Let’s talk tomato pollination! This one’s “old hat” for a lot of folks, but we’re surprised how many people don’t know about this.
Tomatoes are monoecious, meaning that each plant has the male and female flowers on every plant. What’s unique about tomatoes is that the male and female bits are located on each and every flower. This makes the plant “self-fertile,” which allows each flower to pollinate itself.
With outdoor tomatoes, this pollination usually occurs via pollinators and sometimes even by the wind. However, in a greenhouse, this often doesn’t happen. So, we have to help our tomatoes along.
The easiest way to initiate pollination is to gently tickle the flowers with your fingers. It’s a good idea to do this, typically once every few days. As each flower produces pollen, this process will knock that pollen into the right place and a tomato will set. This process will ensure pollination and you will get a tomato on each and every flower.
This process is also true for peppers, so you can also use this technique on your pepper plants. Sometimes you can just gently shake the plant and it’ll do the same thing, the point is to get the flowers to move and vibrate a bit. It can even help with outdoor plant pollination, too, and that way you don’t have to be concerned whether pollinators are visiting your plants or not.
There are gizmos out there that do this kind of thing.
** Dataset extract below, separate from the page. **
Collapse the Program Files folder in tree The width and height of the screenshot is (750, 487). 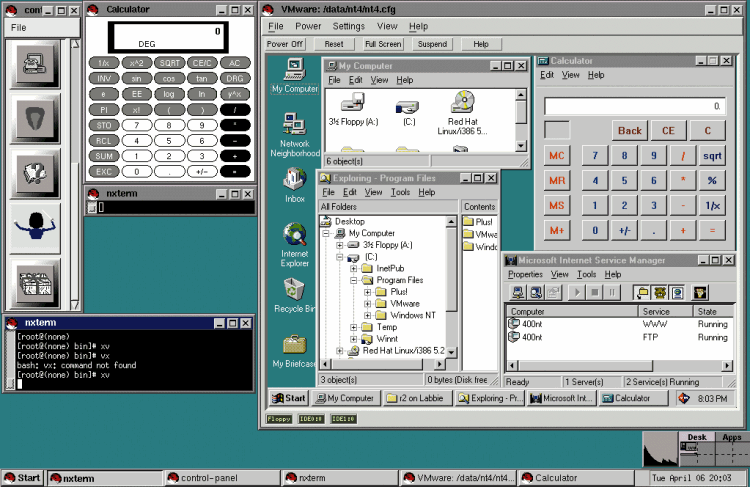pyautogui.click(x=354, y=281)
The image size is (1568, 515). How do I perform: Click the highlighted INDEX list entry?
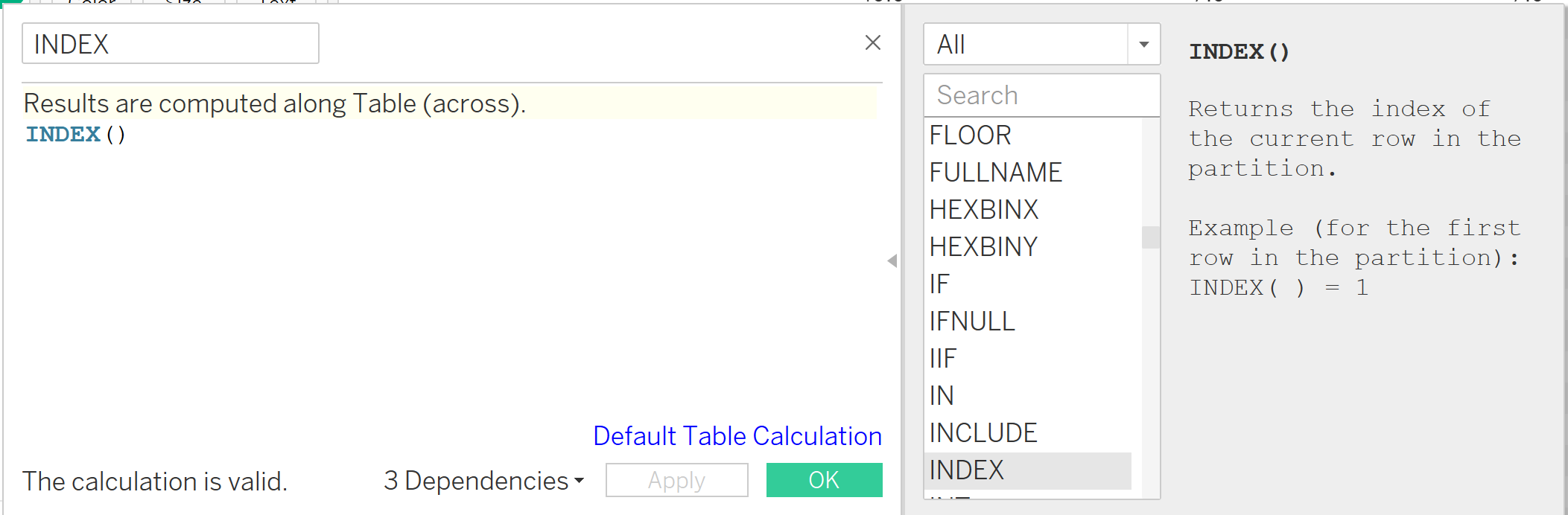click(967, 470)
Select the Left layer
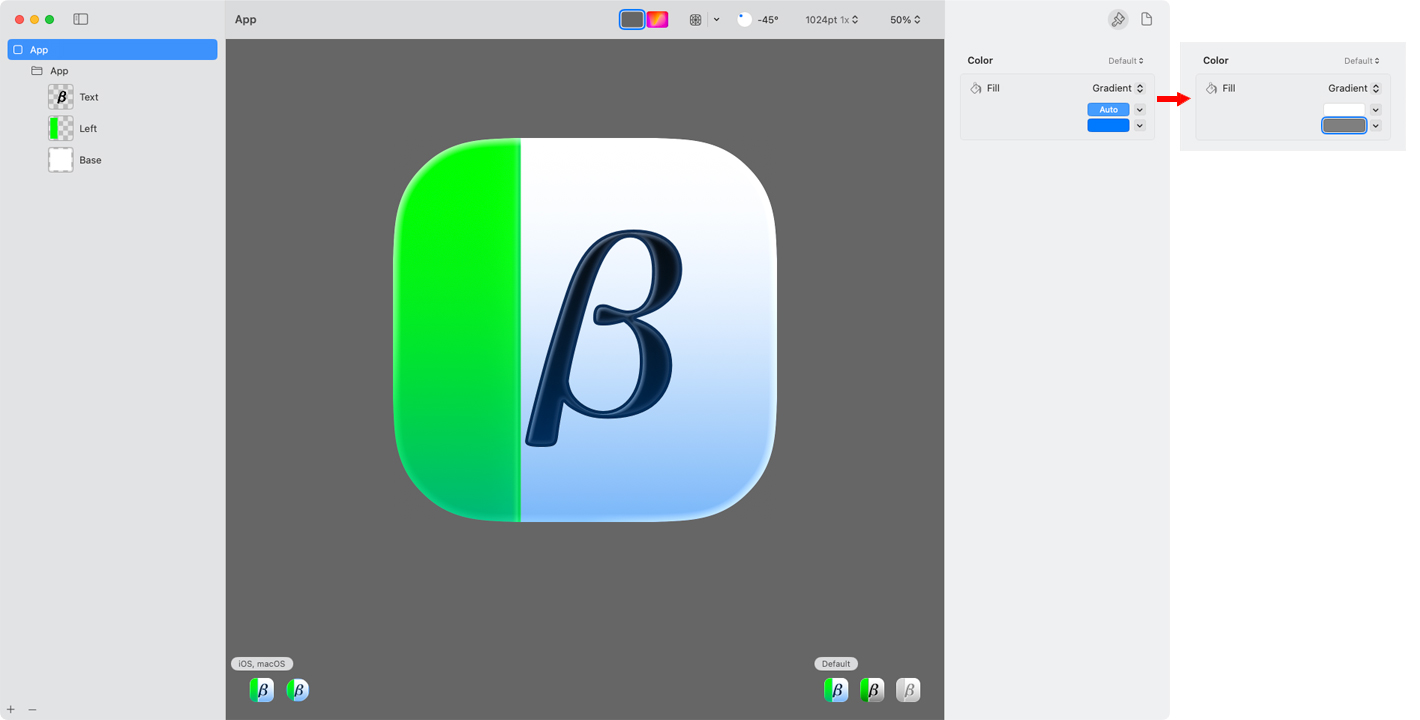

Some people even use an electric toothbrush to vibrate the plant. In our opinion, this is a total waste of money as your fingers will do just fine!
As for a cool fact about this? Wild tomatoes originally didn’t have this self-fertility trait. As wild tomatoes were domesticated, the tomatoes were obviously moved to new locations. But, the pollinators didn’t “get the memo” and thus didn’t follow the plants. So, breeding was done to maximize this self-fertility trait. To the point where all modern tomatoes now have this capability.
This trick certainly doesn’t work for all flower pollination. Many monecious plants have separate male and female flowers (e.g. squash, melon, many cucumber varieties, etc.) and thus pollen has to move from the male flower to the female flower. We’ll be showing this process soon as we have to do it this year.
So, if you’re getting flowers, but not tomatoes, this is the thing you need to do. If you’re not getting flowers, that’s an entirely different problem. It’s somewhat rare, but some tomato varieties will just not put on flowers with the low temperatures we get in the north!